> **Extract to read**:
-- START --
Disney to Test AI Bias Check for Representation in Television and Film

The bad new is that racial and gender equality in films still has a long way to go. But the good news is that AI may help us get there.
Ariella  Brown

A recent UNESCO study took its title from a sentence that Apple’s female-gendered voice-assistant, Siri, was originally programmed to say in response to users calling her a sexist name: entitled “I’d Blush If I Could.” Apple finally updated Siri’s programming only at the beginning of 2019 to “I don’t know how to respond to that.” 

In light of the fact that Siri was released back in 2011, it seemed to not have bothered Apple much at all that it was assigning Siri such a coy, stereotypically feminine response that it was allowed to stay in the program for close to eight years. As the UNESCO report points out, ”Siri’s ‘female’ obsequiousness — and the servility expressed by so many other digital assistants projected as young women — provides a powerful illustration of gender biases coded into technology products."

Such biases have not only plagued the technology sector, but the entertainment industry, as well. Of course, AI does not create bias, but it does reflect the prejudices of its programming. Now, though AI is being used to counter bias.
-- END --
> **Task brief**:
Could you pick up the article on Disney's AI bias check for film and television right after its last sentence and carry it forward?

> **Recorded data**:
-- START --
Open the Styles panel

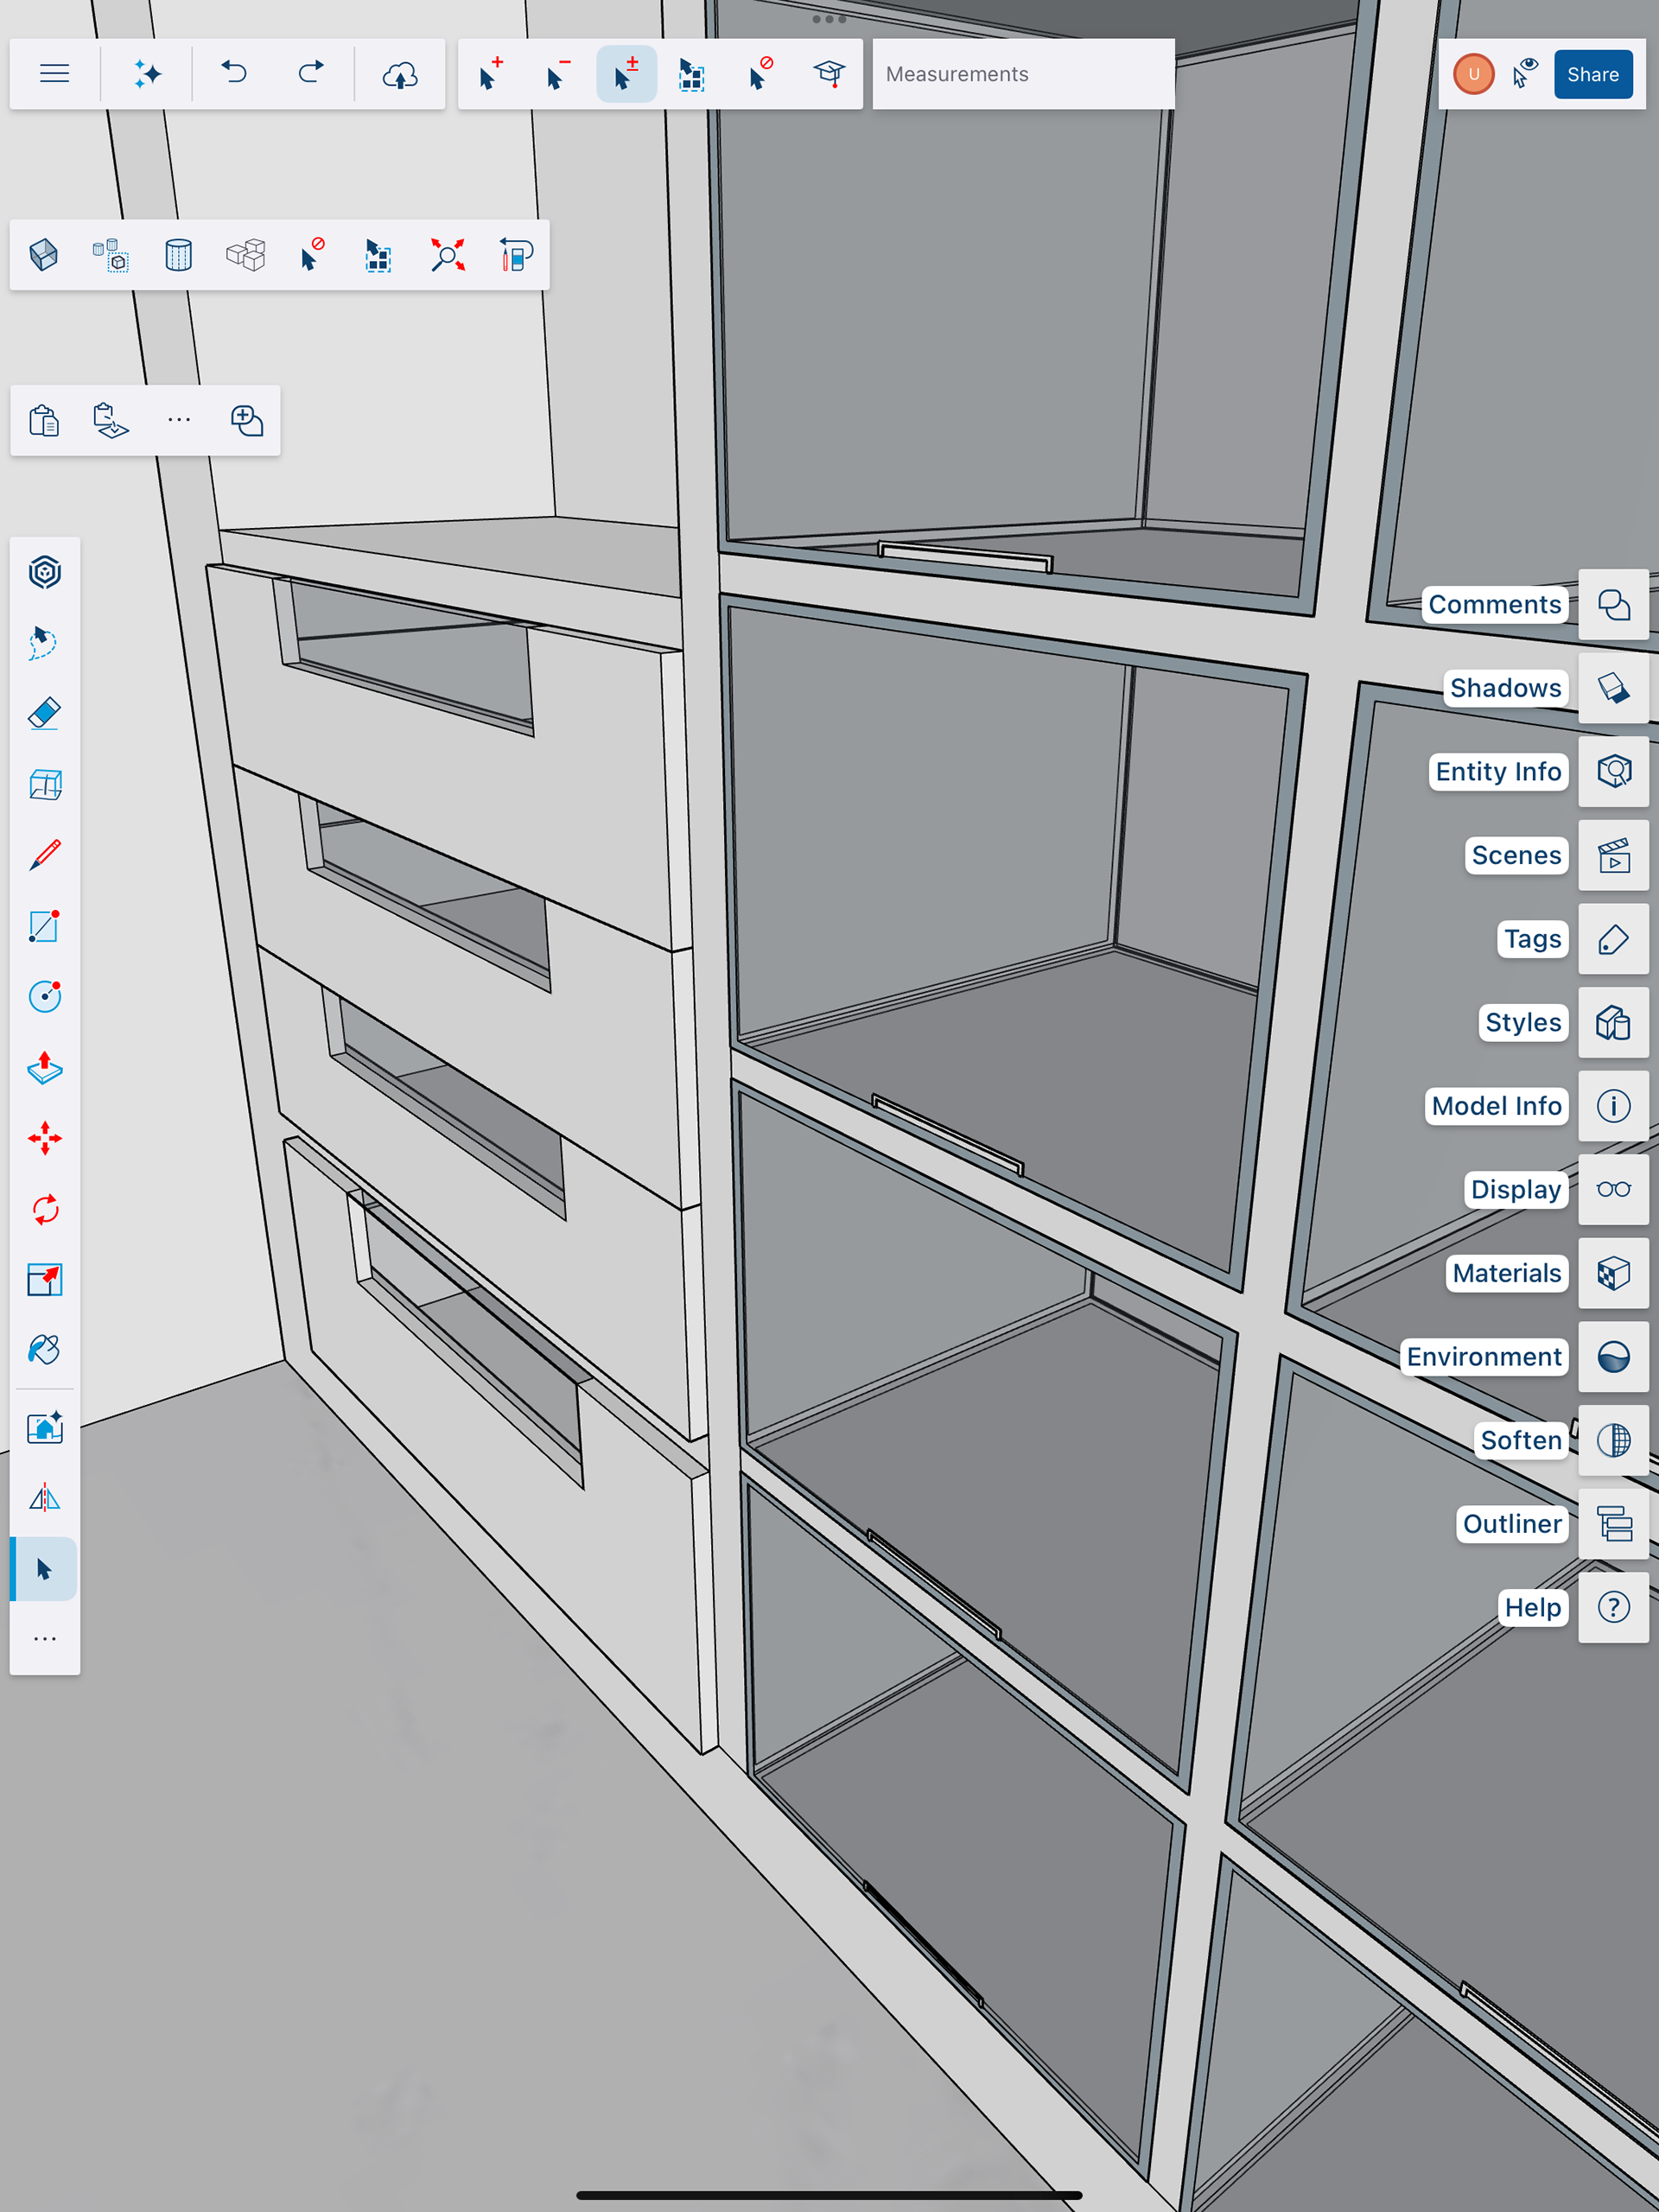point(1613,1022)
-- END --
> **Written answer**:
Women on screens 

Concern about the message about women’s roles that come through from how women appear or often fail to appear in films and television is what motivates the nonprofit work of the Geena Davis Institute on Gender in Media. Its tagline is: “If she can see it, she can be it.”

There is a great deal of truth to that assertion about seeing the possibilities. As the study Women in Tech: Their Current Status, What They Have Achieved and What They Want shows, the lack of visibility of women in tech, particularly in leadership roles and as speaker in conferences, is very discouraging for women, and the majority reported that they would be more likely to attend a conference if a women were featured. 

Introducing an AI-powered spellcheck for bias 

Geena Davis, the actress for whom the organization is named, is a devoted activist for women’s representation on the screen. Appropriately enough, she announced the adoption of an AI solution for bias in films by Disney named for her ideals, the Geena Davis Inclusion Quotient (GD-IQ) or GD-IQ: Spellcheck for Bias.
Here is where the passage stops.